In reality you often use both?

For example - many DL ideas have a neurosci inspiration, which is essentially reverse engineering the brain. Then you combine that with various other knowledge to engineer some new system. But then you want to debug it - and interpretability tools are essentially debugging tools - so debugging is a form of targeted reverse engineering (figuring out how a system actually works in practice to improve it).

comment by Raemon · 2022-11-03T23:27:41.934Z · LW(p) · GW(p)

An angle I think is relevant here is that a sufficiently complex, "well founded" AI system is still going to be fairly difficult to understand. i.e. a large codebase, where everything is properly commented and labeled, might still have lots of unforeseen bugs and interactions the engineers didn't intend. 

So I think before you deploy a powerful "Well Founded" AI system, you'll probably still need a kind of generalized reverse-engineering/interpretability skill to explain how the entire process works in various test cases.

Replies from: capybaralet
comment by David Scott Krueger (formerly: capybaralet) (capybaralet) · 2022-11-03T23:51:06.489Z · LW(p) · GW(p)

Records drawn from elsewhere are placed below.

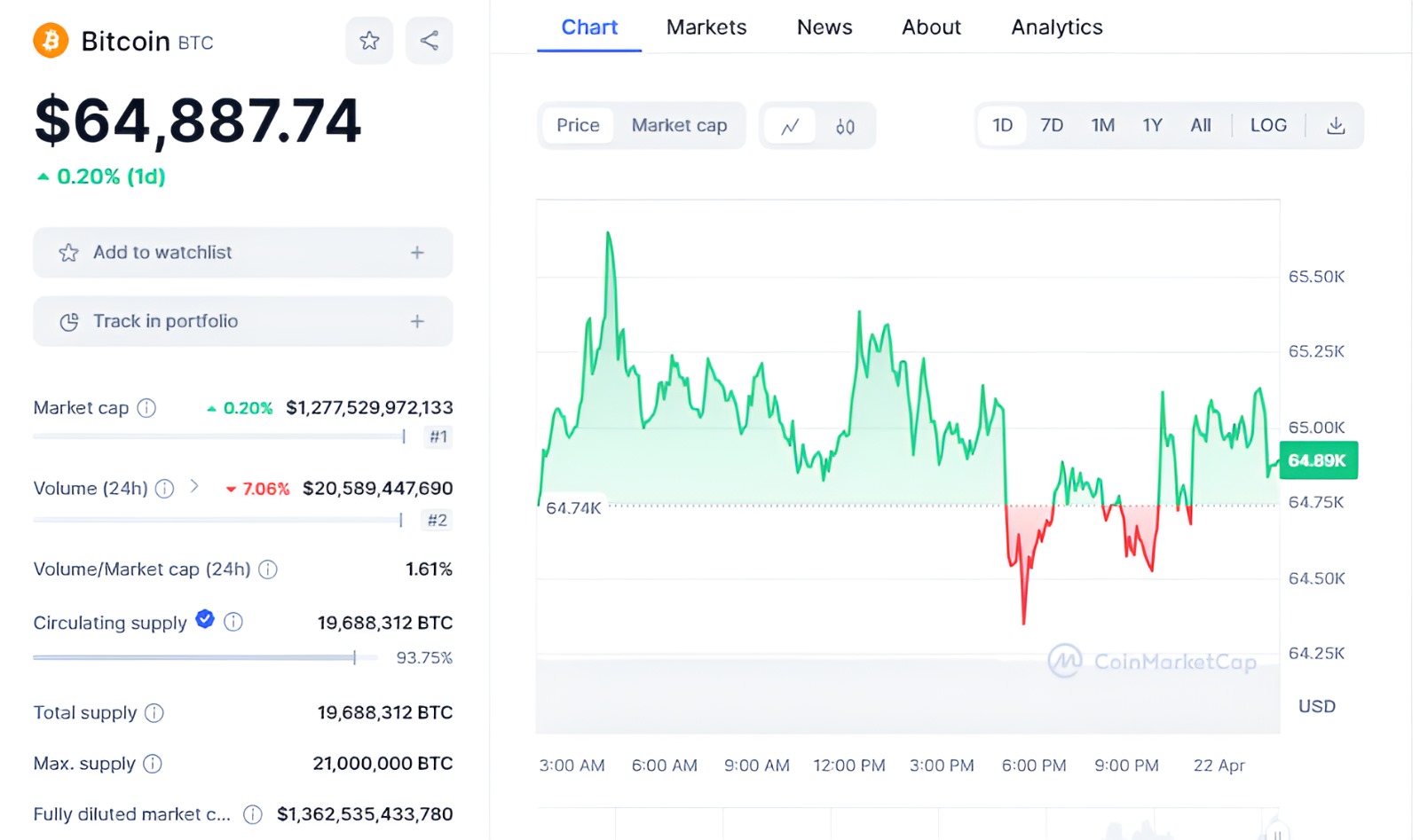The image size is (1420, 840).
Task: Switch chart to Market cap view
Action: coord(679,126)

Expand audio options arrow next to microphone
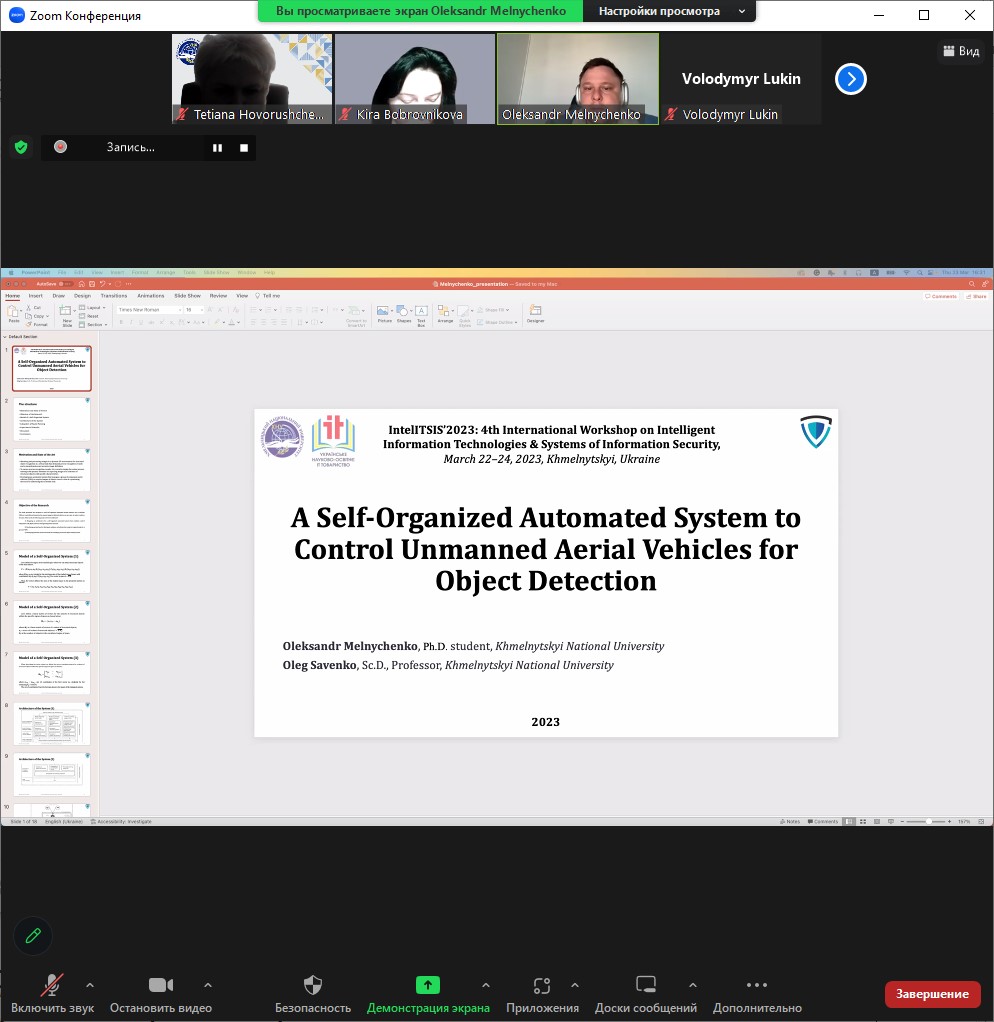click(x=90, y=985)
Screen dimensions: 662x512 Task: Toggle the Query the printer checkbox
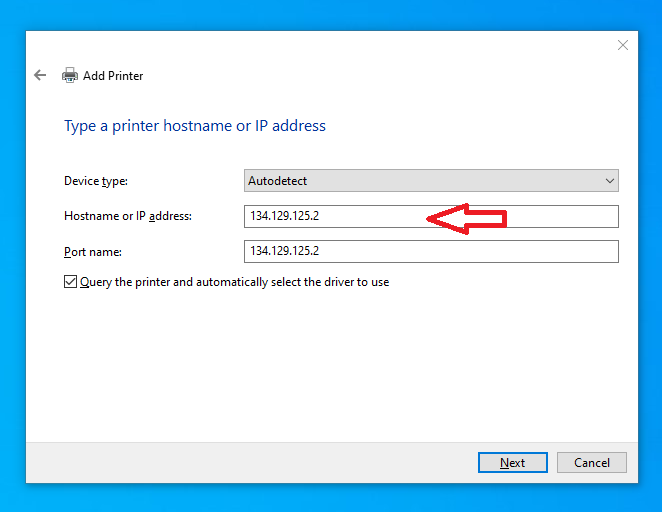(70, 282)
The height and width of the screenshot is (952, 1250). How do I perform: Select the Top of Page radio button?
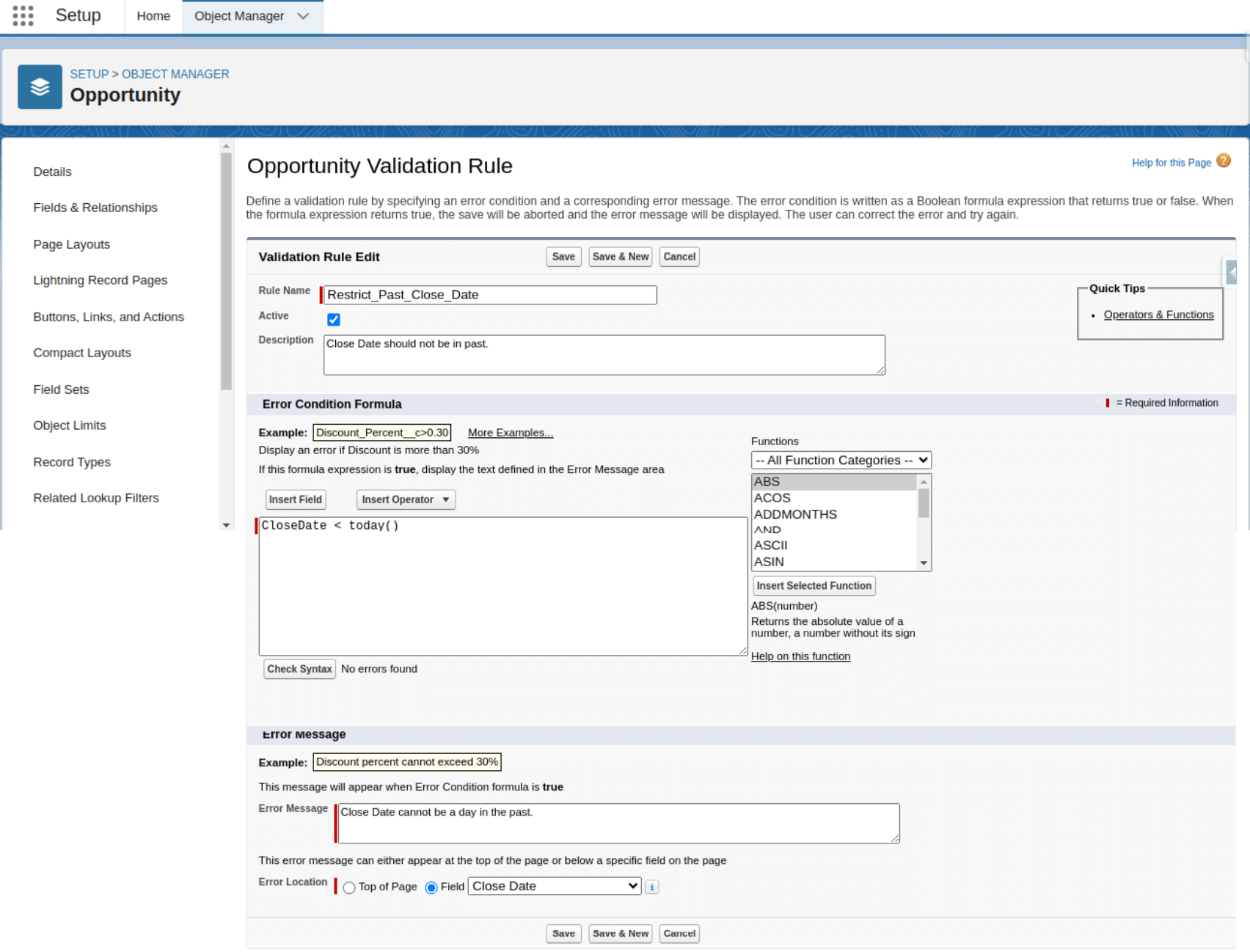tap(349, 887)
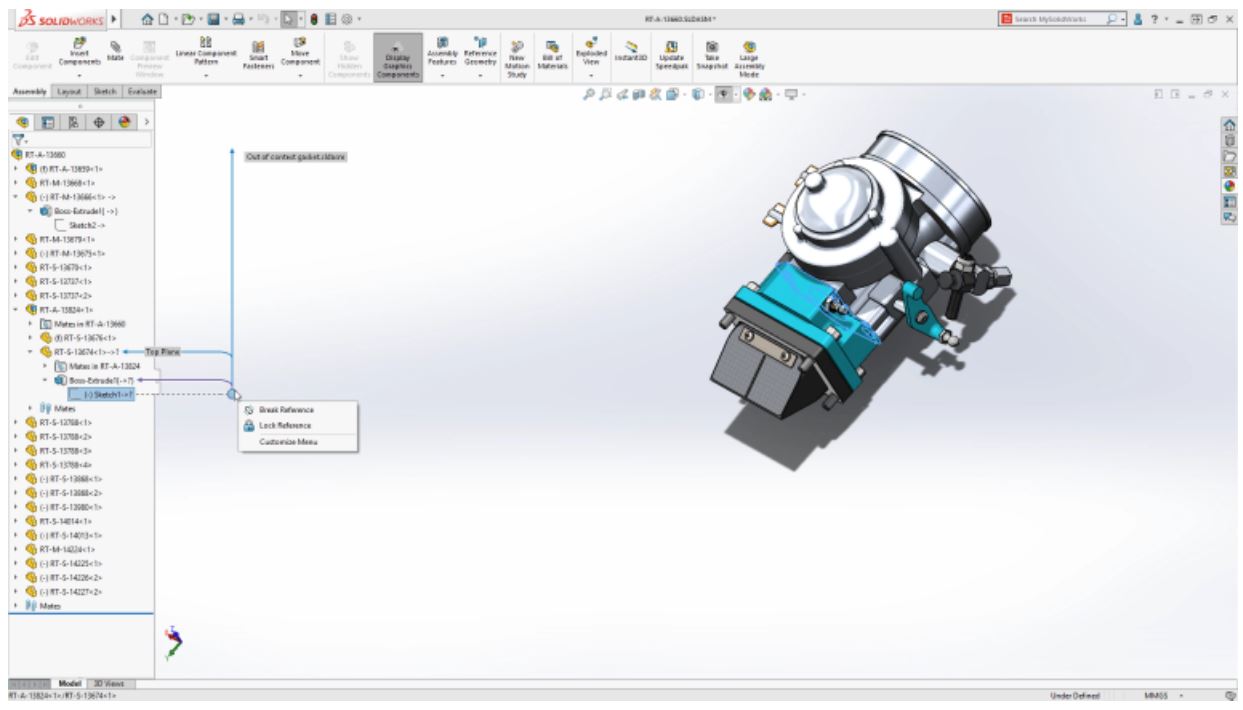
Task: Click the Insert Components tool
Action: point(77,50)
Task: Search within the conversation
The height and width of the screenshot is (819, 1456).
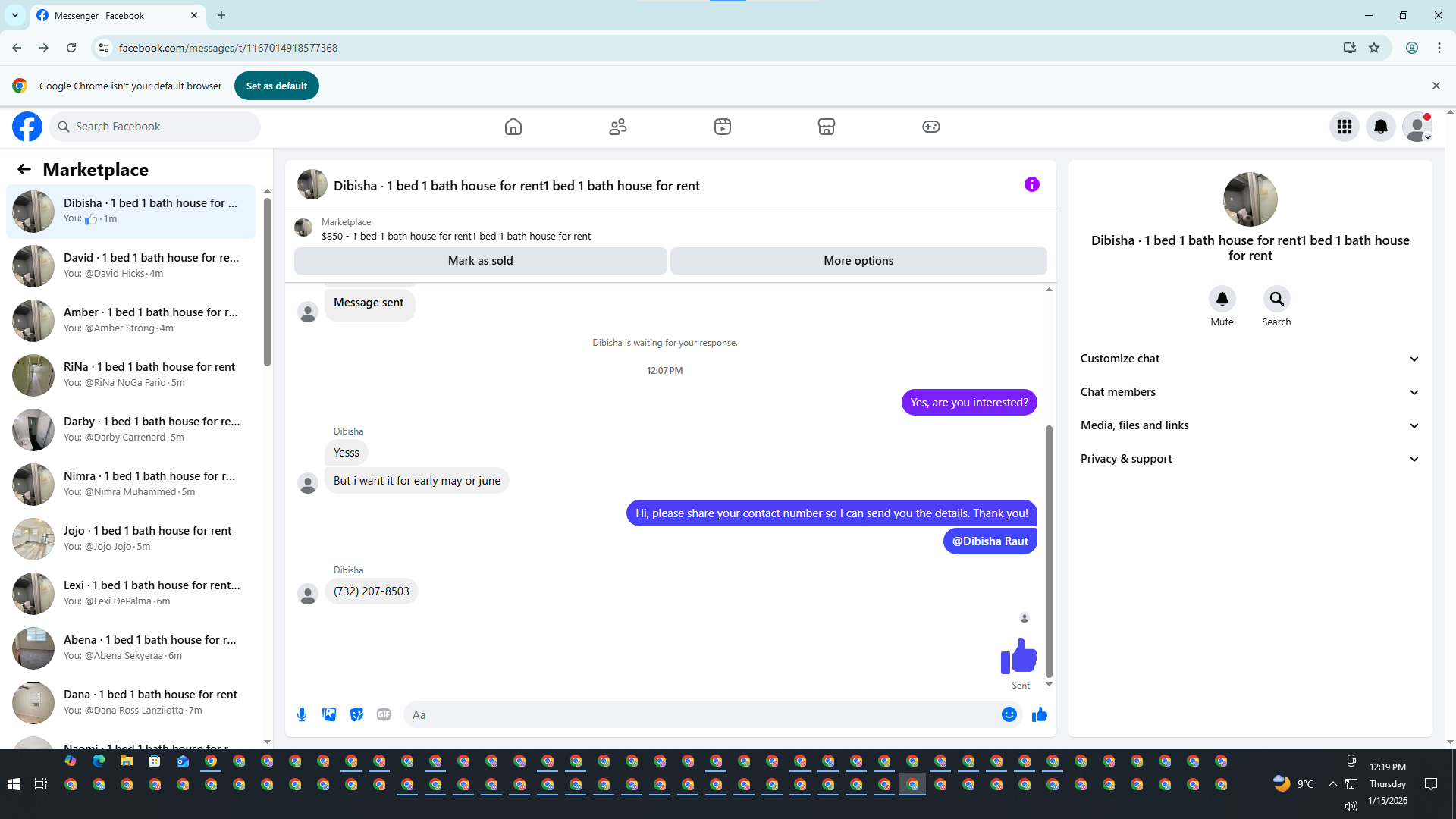Action: point(1276,299)

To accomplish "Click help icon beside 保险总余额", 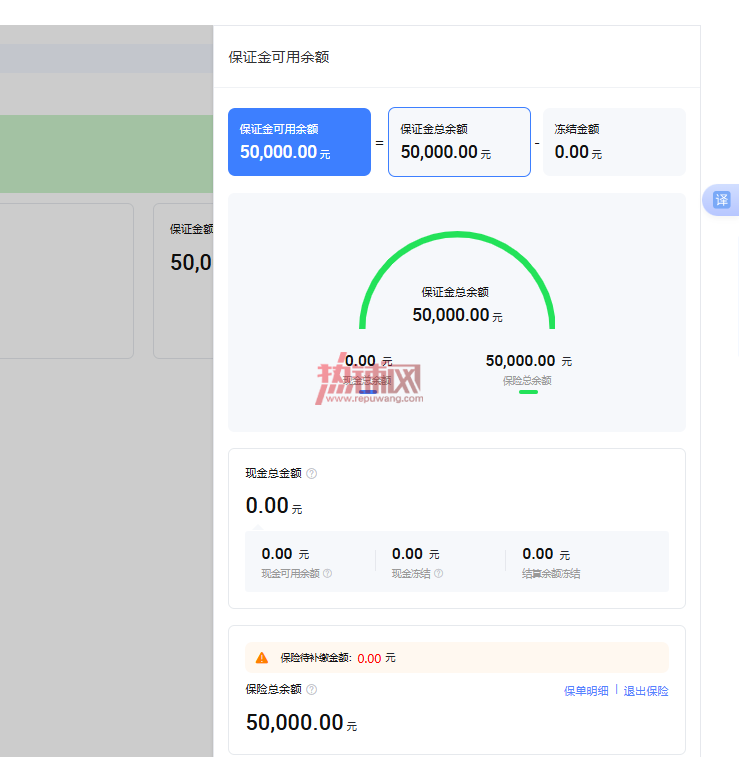I will [x=312, y=690].
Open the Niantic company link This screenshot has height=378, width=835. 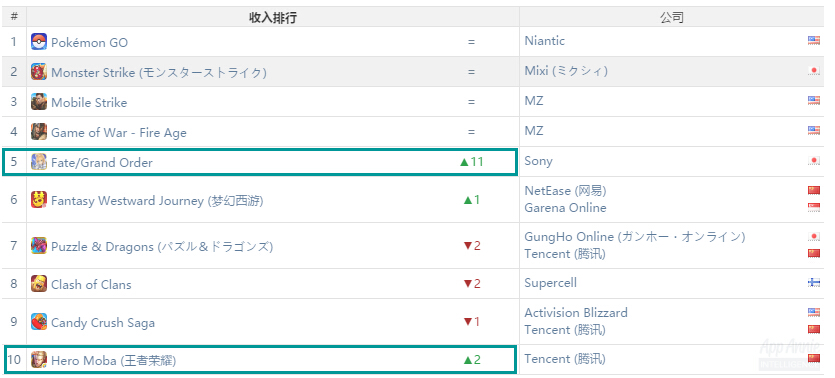(545, 41)
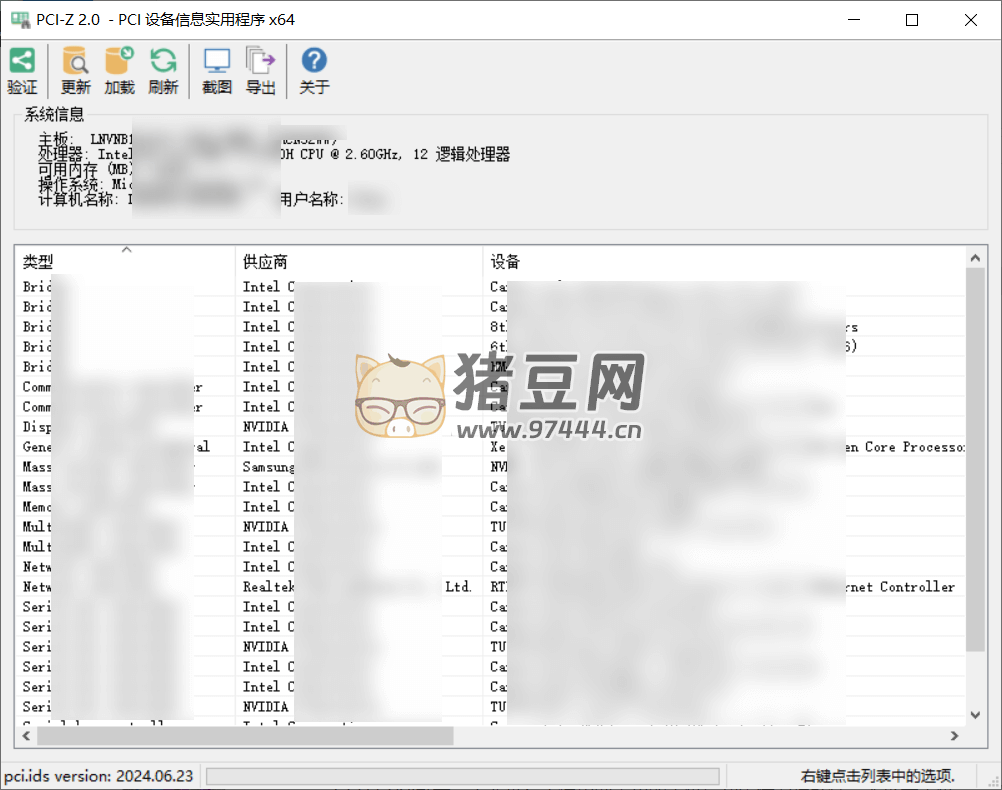Click the status bar progress bar
The width and height of the screenshot is (1002, 790).
pyautogui.click(x=462, y=776)
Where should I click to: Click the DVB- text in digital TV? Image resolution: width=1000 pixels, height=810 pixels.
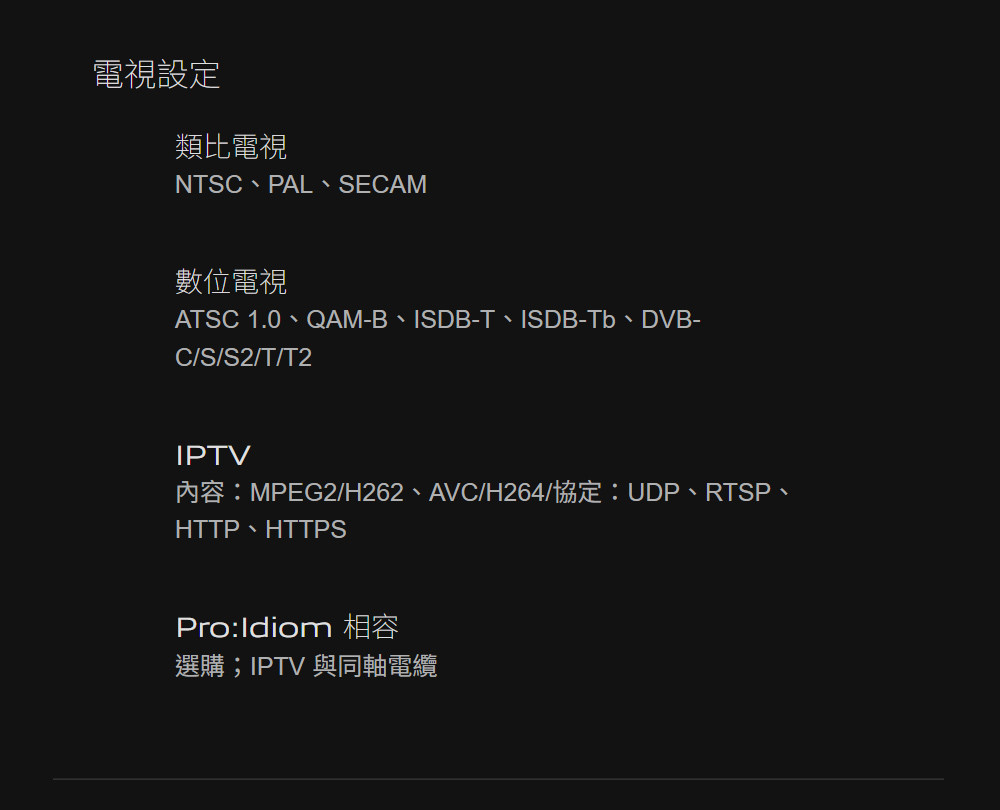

I don't really buy this argument.  

  • I think the following is a vague and slippery concept: "a kind of generalized reverse-engineering/interpretability skill".  But I agree that you would want to do testing, etc. of any system before you deploy it.
  • It seems like the ambitious goal of mechanistic interpretability, which would get you the kind of safety properties we are after, would indeed require explaining how the entire process works. But when we are talking about such a complex system, it seems the main obstacle to understanding for either approach is our ability to comprehend such an explanation.  I don't see a reason to say that we can surmount that obstacle more easily via reverse engineering than via engineering.  It often seems to me that people are assuming that mechanistic interpretability addresses this obstacle (I'm skeptical), or that (effectively) the obstacle doesn't actually exist (in which case why can't we just do it via engineering?)